### Given data
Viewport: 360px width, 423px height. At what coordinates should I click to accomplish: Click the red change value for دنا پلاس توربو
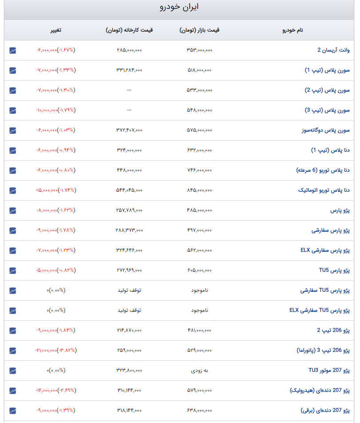click(56, 170)
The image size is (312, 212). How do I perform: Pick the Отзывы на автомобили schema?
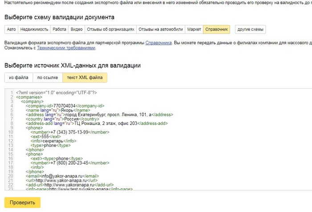tap(161, 29)
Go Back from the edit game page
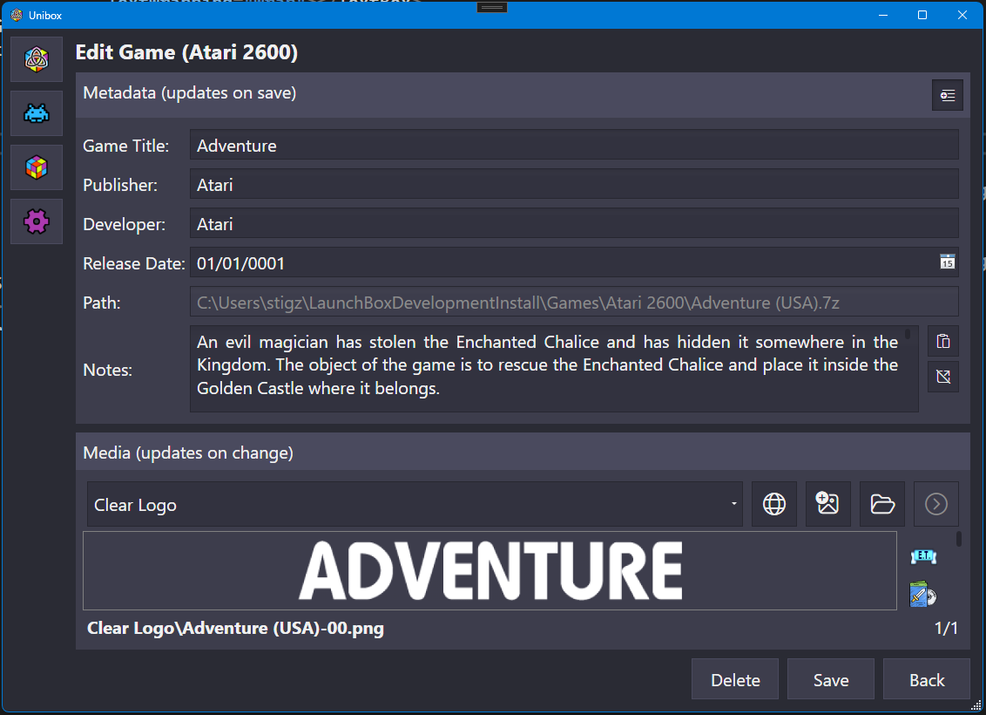 (x=926, y=680)
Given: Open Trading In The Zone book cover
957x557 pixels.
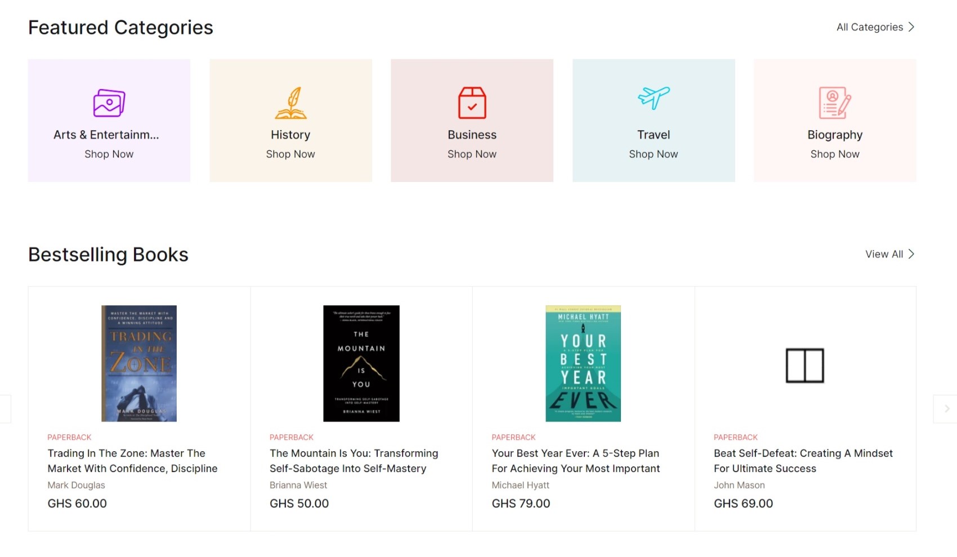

### Problem to work on
Return each record exactly as given, excluding any image.

### Response to the exercise
Viewport: 360px width, 423px height. At what coordinates should I click to accomplish: Click the red change value for دنا پلاس توربو
click(56, 170)
The image size is (312, 212). How do I perform: Pick the Отзывы на автомобили schema?
tap(161, 29)
Go Back from the edit game page
 (x=926, y=680)
Given: Open Trading In The Zone book cover
957x557 pixels.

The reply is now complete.